- GoodRx is in sale talks with several interested parties and could fetch up to $3 billion.
- GoodRx, which offers a way for people with no or expensive health insurance to save on prescriptions, is on track for $100 million in EBITDA this year, a person said.
- The company was valued around $300 million before the last time it raised money in 2014.
Health-tech start-up GoodRx is in talks to be acquired for at least $1.5 billion, but could fetch as high as $3 billion, according several people familiar.
Health distribution giant McKesson was among the companies taking a look, one person said, but will probably not be the buyer. The identity of the other potential buyers could not be learned. No transaction is imminent and the talks may not result in a deal.
GoodRx offers people without health insurance, or with high-deductible plans, a way to shop for drugs at lower prices. The company makes its money when consumers use its drug discount cards at pharmacies. It does that through its relationships with the top pharmacy chains and pharmacy benefits managers.
GoodRx did not immediately return requests for comment. McKesson declined to comment.

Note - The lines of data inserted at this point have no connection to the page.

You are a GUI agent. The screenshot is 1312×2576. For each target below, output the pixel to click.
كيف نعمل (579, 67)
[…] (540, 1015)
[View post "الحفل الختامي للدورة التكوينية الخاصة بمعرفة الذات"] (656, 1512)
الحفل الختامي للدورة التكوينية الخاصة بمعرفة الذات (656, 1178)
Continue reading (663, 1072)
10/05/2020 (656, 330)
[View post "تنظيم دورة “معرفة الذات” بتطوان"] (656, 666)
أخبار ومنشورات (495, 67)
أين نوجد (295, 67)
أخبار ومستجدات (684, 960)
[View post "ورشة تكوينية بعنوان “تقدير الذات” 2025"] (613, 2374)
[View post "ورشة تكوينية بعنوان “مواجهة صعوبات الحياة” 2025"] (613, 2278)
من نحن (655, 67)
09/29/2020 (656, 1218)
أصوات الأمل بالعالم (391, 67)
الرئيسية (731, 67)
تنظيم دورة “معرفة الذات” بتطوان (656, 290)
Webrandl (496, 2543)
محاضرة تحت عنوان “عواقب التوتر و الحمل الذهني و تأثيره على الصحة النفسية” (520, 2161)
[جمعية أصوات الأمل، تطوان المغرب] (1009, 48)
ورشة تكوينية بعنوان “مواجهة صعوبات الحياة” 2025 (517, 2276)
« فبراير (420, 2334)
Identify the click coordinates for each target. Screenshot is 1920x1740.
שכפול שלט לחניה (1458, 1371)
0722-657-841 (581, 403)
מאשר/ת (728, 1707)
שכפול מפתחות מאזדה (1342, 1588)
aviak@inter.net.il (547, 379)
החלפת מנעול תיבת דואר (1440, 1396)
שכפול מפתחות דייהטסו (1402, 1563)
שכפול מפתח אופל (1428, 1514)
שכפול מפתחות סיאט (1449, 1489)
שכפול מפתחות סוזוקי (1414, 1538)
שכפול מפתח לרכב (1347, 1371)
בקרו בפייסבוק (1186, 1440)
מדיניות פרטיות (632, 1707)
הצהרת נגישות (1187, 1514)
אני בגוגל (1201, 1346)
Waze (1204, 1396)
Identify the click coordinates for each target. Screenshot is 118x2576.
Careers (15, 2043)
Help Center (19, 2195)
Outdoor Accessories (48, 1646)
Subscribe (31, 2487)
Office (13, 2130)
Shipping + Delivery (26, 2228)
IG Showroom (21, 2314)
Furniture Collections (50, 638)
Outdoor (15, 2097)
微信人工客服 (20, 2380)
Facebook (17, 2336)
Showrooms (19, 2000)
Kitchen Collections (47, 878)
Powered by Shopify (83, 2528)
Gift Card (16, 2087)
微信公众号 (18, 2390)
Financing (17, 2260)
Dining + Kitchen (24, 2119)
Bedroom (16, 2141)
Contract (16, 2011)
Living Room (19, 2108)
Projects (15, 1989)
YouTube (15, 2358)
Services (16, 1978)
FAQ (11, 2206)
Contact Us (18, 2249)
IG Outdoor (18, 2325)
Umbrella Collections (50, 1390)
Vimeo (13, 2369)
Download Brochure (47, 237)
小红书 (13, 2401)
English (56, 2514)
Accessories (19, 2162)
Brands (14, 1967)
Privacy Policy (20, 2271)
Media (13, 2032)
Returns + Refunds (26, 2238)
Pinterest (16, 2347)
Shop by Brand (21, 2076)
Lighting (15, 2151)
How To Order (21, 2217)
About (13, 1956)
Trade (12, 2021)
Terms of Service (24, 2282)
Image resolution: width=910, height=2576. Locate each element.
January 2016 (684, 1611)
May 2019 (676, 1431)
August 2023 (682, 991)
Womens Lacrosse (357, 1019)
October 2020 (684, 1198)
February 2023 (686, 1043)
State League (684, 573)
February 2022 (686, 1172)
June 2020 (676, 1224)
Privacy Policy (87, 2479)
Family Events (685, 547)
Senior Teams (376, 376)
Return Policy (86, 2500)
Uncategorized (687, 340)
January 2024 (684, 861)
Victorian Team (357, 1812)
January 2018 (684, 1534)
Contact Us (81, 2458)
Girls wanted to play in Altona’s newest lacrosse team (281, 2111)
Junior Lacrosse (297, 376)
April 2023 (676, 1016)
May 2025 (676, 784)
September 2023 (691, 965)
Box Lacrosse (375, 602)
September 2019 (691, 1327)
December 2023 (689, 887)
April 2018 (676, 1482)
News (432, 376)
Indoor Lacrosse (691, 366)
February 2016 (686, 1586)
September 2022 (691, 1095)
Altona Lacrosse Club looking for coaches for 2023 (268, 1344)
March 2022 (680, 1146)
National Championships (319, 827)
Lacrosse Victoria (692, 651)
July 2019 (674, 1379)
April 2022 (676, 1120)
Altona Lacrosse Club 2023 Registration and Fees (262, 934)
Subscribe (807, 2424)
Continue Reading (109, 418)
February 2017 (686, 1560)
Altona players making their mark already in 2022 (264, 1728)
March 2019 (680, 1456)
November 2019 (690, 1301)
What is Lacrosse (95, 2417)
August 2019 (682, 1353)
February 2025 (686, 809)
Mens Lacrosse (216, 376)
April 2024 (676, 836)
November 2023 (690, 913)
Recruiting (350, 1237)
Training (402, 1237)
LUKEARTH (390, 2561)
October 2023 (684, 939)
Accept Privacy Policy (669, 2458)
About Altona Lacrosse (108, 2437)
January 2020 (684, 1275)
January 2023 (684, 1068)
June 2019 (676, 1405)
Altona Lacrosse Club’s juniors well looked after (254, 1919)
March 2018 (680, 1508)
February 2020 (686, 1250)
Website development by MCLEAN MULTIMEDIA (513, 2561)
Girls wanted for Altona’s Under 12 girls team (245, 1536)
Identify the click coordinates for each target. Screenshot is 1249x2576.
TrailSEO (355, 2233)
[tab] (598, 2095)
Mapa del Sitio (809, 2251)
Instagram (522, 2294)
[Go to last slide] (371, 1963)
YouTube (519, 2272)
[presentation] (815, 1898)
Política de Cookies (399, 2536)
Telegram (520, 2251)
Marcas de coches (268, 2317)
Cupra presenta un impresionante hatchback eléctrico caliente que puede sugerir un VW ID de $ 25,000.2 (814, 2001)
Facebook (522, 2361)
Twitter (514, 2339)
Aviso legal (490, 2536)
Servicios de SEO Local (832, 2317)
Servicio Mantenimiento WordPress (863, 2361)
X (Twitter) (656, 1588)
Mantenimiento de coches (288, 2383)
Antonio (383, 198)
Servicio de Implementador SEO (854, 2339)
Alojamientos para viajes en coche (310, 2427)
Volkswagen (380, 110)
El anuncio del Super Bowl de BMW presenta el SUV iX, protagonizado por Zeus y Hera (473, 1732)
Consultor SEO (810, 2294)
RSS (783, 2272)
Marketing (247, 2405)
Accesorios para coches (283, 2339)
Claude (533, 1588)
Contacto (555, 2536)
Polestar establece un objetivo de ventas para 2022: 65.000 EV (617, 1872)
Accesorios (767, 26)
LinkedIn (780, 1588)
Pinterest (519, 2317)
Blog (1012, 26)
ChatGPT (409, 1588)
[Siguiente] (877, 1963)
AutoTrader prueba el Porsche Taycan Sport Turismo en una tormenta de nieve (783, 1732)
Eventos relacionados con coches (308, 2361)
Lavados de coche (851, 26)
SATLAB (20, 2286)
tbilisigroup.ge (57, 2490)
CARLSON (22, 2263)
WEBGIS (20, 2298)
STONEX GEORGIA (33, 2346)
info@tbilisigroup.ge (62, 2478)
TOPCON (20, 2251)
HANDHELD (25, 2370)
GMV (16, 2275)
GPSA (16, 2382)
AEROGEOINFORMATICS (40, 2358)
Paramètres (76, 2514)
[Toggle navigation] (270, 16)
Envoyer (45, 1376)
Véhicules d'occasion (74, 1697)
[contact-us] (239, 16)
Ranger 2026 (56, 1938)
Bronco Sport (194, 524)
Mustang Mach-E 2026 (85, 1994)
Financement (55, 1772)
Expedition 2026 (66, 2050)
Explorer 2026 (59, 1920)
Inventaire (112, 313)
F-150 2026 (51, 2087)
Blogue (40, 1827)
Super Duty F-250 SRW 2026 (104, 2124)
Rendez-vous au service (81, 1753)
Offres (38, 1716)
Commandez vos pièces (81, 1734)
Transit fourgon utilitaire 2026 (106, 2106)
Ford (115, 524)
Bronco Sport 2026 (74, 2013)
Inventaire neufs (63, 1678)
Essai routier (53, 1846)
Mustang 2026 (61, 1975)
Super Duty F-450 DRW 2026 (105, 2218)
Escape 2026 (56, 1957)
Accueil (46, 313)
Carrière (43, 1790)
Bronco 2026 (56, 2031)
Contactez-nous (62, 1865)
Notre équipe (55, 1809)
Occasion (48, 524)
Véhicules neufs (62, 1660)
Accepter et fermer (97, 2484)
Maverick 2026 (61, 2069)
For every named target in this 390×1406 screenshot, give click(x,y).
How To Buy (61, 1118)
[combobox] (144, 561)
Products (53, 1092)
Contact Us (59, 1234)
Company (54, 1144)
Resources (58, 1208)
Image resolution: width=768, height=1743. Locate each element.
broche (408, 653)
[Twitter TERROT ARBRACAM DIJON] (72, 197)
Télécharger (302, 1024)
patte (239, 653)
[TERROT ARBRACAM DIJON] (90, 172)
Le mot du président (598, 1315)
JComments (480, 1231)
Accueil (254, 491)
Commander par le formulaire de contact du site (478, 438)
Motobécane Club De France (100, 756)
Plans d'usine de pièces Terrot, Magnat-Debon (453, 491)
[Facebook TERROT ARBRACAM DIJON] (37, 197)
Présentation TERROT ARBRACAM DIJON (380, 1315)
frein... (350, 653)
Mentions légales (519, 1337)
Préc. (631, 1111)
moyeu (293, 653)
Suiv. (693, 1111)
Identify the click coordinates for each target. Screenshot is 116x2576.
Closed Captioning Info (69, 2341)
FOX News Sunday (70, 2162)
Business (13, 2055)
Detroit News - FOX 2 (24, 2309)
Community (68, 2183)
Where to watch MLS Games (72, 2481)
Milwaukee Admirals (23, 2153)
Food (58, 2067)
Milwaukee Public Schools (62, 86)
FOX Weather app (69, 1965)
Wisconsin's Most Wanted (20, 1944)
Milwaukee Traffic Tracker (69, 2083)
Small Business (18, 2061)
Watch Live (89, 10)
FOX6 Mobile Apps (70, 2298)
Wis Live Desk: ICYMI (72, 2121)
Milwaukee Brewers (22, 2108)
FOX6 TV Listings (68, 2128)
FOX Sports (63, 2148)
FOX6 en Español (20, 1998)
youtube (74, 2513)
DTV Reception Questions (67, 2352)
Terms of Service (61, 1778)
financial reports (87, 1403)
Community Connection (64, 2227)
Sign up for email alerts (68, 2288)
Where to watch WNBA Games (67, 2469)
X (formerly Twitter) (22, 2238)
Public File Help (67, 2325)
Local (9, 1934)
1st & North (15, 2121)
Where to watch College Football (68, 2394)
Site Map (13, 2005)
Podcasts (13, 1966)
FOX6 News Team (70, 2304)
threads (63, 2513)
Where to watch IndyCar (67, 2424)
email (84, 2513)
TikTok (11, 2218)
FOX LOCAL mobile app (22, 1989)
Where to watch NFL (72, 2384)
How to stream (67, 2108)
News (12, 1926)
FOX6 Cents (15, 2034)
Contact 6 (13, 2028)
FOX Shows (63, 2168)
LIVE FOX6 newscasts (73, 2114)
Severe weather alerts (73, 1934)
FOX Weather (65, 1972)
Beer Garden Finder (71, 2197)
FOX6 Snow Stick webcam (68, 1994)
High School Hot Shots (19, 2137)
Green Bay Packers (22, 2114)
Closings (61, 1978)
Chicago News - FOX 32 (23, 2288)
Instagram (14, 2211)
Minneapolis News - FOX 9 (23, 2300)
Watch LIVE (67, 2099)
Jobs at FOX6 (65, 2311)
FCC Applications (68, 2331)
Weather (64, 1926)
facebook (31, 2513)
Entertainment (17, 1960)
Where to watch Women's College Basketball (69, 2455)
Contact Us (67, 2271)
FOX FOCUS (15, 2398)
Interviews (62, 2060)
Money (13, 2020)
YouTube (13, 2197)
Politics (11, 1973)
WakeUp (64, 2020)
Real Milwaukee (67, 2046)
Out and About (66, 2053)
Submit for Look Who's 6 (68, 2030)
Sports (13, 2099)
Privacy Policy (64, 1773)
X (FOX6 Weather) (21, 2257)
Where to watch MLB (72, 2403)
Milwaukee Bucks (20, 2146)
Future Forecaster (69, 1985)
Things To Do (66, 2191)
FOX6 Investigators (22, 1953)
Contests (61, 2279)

GoodRx isn't the typical highly funded Silicon Valley start-up. It has only raised a small seed round of $1.5 million in venture capital from technology investors, including Founders Fund.
But in the fall of 2015, private equity firms Francisco and Spectrum made a growth investment in the company for undisclosed terms. Sources tell CNBC the company's valuation at that time was more than $300 million.
The company is attracting a lot of attention from buyers due to its impressive growth in recent years.
It is on track to generate $100 million in earnings this year before certain expenses (EBITDA), one of the people said, making it one of the most successful companies in the burgeoning health-tech market.
The founders of the company -- Doug Hirsch, Scott Marlette and Trevor Bezdek -- hail from technology companies like Facebook and Yahoo. They started the company with a mission to help people find the best deal on their medicines, knowing that prices can vary widely depending on the pharmacy.
Industry experts say that GoodRx is a quiet success that demonstrates how a real business can be built that is targeted to low income Americans, and not just the rich.
"They serve consumers who are under-insured or un-insured and with increasing costs, do a great service towards filling the gap," said Tahla Sattar, founder and CEO of Nimble Pharmacy, who has closely watched the company's rise.
"GoodRx is a great example of how to do well by doing good," he said.